A Biblical Walk Through the Mass: Understanding What We Say and Do In The Liturgy is a new book by Edward Sri that does dual duty as both an overview of the Mass and a introduction to new English translation of the Mass.
There are a lot of books on the Mass and most of them concentrate of the Liturgy of the Eucharist or focus on the mass via some lens. This book is more general in that it goes through each part of the Mass and gives a solid overview and touching on theology in a way that will open the Mass to more people. While doing this it touches on how the new translation effects the Mass and explains why the new translation is better and exactly how it more descriptive of the spiritual realities going on at Mass.
I found it to be a good read in that it helped me focus better on different parts of the Mass and give more meaning to parts of the liturgy I had not concentrated as much on before. The audience for this book I judge to be fairly wide and an exception introduction to the Mass for teens and above. Perfect for RCIA and others forms of formation.
The review book I received came with a short booklet that answers questions on the new translation and provides a nice cheat sheet of changes.
Our church is doing about a 6 week study using this as the text. There are also accompanying DVDs. We’re going to meet every Wednesday night starting in June and continuing through mid July. I am really looking forward to it!
I’ll bet the DVDs don’t show the Mass celebrated AD ORIENTEM, the way it’s suposed to be!
I read the book and now we are going through it as a family after meals. It has sparked some good discussion and been an excellent help in entering more deeply into the Eucharistic liturgy and having a right disposition. I have to explain a lot to the younger kids but they are getting it. I must confess that I am still a bit confused on just exactly what my focus should be for “and with your spirit”. I need someone to explain that phrase better for me and how it was meant originally. Something seems lost in translation.

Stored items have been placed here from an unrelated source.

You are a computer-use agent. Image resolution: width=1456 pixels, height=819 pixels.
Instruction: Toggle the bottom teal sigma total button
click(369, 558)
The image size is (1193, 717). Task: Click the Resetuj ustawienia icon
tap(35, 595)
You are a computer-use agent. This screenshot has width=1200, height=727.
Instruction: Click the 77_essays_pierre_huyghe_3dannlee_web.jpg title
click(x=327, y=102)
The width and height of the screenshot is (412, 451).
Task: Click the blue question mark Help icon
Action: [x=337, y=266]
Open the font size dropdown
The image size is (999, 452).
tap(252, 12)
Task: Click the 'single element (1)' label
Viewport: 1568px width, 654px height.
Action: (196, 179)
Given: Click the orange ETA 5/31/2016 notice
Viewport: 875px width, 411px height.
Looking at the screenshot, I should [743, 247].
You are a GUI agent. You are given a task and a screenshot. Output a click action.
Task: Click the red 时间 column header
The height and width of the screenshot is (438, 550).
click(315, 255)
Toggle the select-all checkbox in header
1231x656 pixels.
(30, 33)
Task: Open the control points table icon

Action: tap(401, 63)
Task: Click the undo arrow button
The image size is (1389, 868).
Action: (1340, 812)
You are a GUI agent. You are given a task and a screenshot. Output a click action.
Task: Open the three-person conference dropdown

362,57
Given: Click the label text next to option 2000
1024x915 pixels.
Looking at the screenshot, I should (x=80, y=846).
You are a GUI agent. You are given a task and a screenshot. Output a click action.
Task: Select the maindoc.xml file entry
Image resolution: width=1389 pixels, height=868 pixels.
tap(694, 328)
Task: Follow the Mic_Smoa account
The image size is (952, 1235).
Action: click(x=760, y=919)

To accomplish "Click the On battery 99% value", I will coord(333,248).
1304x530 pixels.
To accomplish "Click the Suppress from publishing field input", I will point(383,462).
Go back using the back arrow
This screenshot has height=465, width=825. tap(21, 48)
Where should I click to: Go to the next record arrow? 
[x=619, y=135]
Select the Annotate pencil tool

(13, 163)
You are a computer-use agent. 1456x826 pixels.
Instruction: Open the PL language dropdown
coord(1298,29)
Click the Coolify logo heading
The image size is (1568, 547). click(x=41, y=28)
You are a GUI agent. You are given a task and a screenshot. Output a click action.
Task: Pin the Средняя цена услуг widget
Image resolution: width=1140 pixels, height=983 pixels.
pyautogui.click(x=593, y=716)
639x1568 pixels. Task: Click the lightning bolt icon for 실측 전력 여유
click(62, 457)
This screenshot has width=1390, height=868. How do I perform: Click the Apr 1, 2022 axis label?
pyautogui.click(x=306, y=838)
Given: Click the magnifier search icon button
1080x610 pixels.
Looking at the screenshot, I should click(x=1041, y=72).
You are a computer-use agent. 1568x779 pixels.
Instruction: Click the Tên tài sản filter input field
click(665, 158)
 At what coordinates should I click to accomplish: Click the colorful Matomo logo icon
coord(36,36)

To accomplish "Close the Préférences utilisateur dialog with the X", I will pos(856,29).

. I must confess that I am still a bit confused on just exactly what my focus should be for “and with your spirit”. I need someone to explain that phrase better for me and how it was meant originally. Something seems lost in translation
…the phrase now in use ‘and also with you’ almost certainly refers to a first century Jewish greeting response and is, in fact, quite quotidian in its usage…the phrase in the Pian Mass, ‘et cum spiritu tuo’ or, ‘and with thy spirit’ is not at all a response to a greeting, but a hortatory joining with the priest that he may perform the duties he was ordained for in a most upright and proper way, well wishing, as it were, for his sacerdotal spirit. Because of awful catechesis since 1970, people in the pews now think it’s a ‘back at ya’ moment for the priest…
I hope more people realize the true purpose of a Catholic Mass. I hope this book will give light to its often disregarded meaning.
Rob, thanks for the insight. I am still a bit confused. Priest says, The Lord be with you.” It seems he is refering to us (in the pew). Then we say, “and also with your spirit” So if we are refering to the priest and it is a joining with the first phrase then the “you” gets confused. It almost seems like the faithful should state the entire quote to the priest. Clearly, it is not a “back at ya” with the “and with your spirit”, which is what the previous interaction appeared to be (and also with you) “right back atcha”. But it doesn’t help me to know what it is not. I really want to understand who is the you and what is the spirit. Is it the H. Spirit? Is it his personal spirit, or the “spirit of the priestly vocation or something more vague. I haven’t read anything clear on this yet.